Difference Between Completed Crime of Sexual Assault and Attempted Sexual Assault
In Guertin v. State, 854 P.2d 1130, 1133 (Alaska Ct. App. 1993), the Alaska court stated:
Guertin complains that the jury instructions were confusing because they asked the jury to apply two different culpable mental states to "sexual contact".
Guertin points out that, when describing the completed crime of second-degree sexual assault, the instructions refer to "sexual contact" as the proscribed conduct (to which the culpable mental state of "knowingly" applies), but when describing attempted second-degree sexual assault, the instructions refer to "sexual contact" as the result (to which the culpable mental state of "intentionally" applies).
This is not a confusion; it is correct.
The completed crime of second-degree sexual assault requires proof of conduct (sexual contact) and a circumstance (the victim's lack of consent).
Because sexual contact is the "conduct" element of the completed crime, the culpable mental state that applies to sexual contact is "knowingly".
On the other hand, attempted second-degree sexual assault is an inchoate crime: by definition, the prohibited non-consensual sexual contact has not occurred, and the issue is whether the defendant's conduct constituted a substantial step toward accomplishing the goal of sexual contact.
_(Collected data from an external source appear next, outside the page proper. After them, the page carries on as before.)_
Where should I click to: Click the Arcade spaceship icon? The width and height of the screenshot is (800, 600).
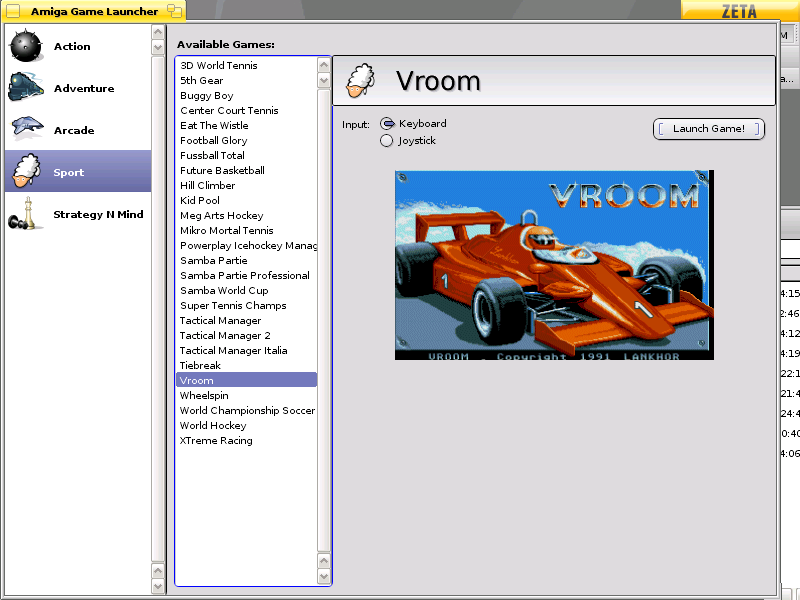pos(26,129)
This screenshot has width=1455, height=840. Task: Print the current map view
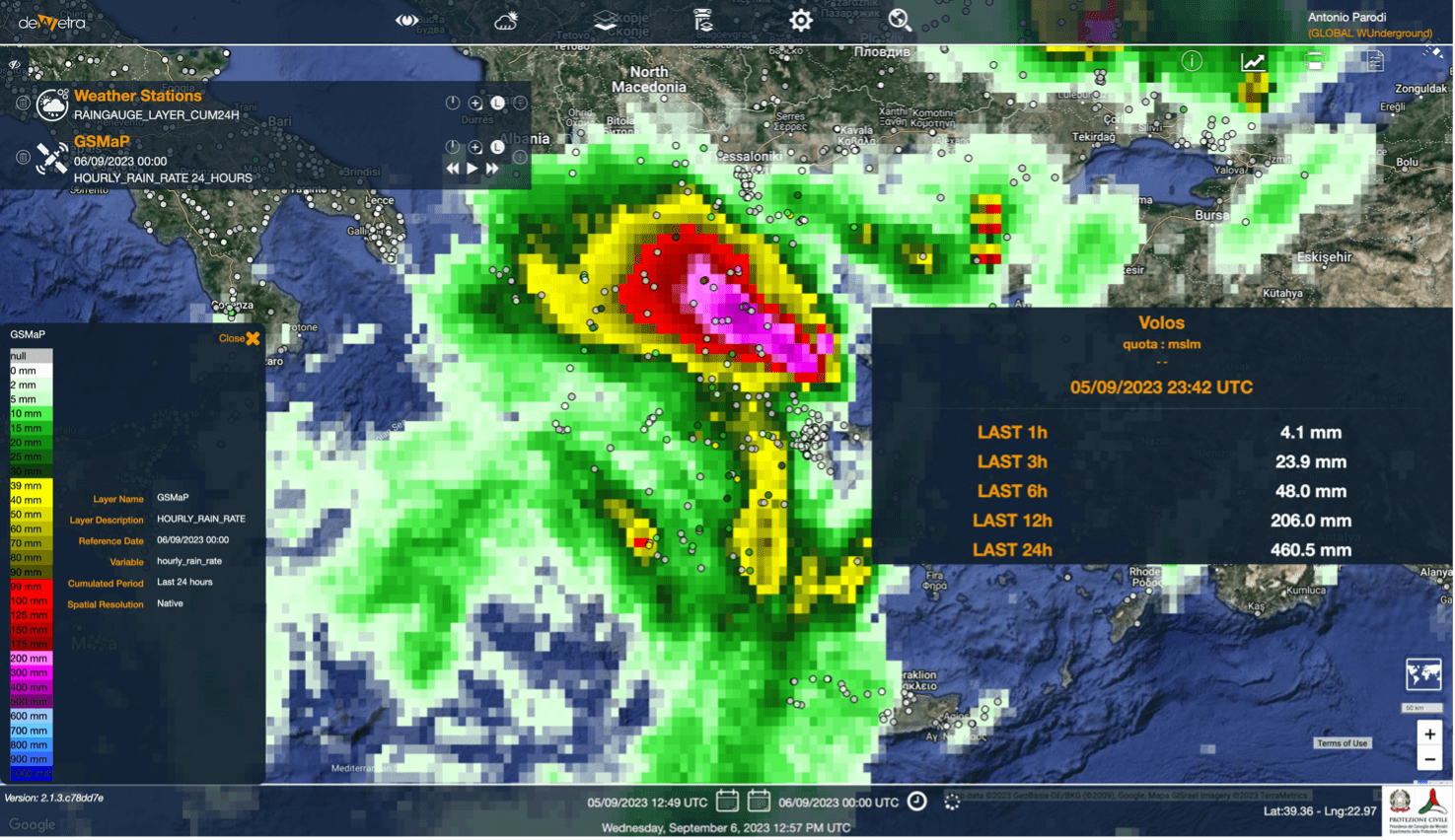click(x=1315, y=61)
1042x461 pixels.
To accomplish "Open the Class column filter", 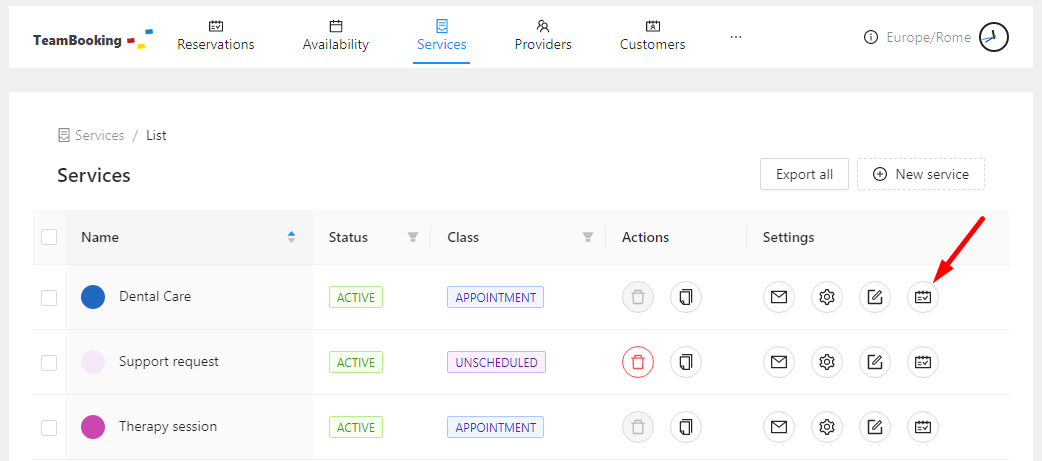I will tap(588, 237).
AS 11.31.100(a).
In the context of an attempt, sexual contact is a "result"--the conscious goal of a defendant's actions--and the applicable culpable mental state is "intentionally".
See also United States v. Roa, 12 M.J. 210, 213 & n.3 (C.M.A. 1982) ("A general intent will suffice to prove rape; but a specific intent to rape is requisite to establish guilt 18 of attempt to rape or assault with intent to rape.
Thus, intoxication may relieve of culpability for an attempt to commit an offense such as rape or assault with intent to commit rape when it would not be a defense in a prosecution for commission of the principle offense.").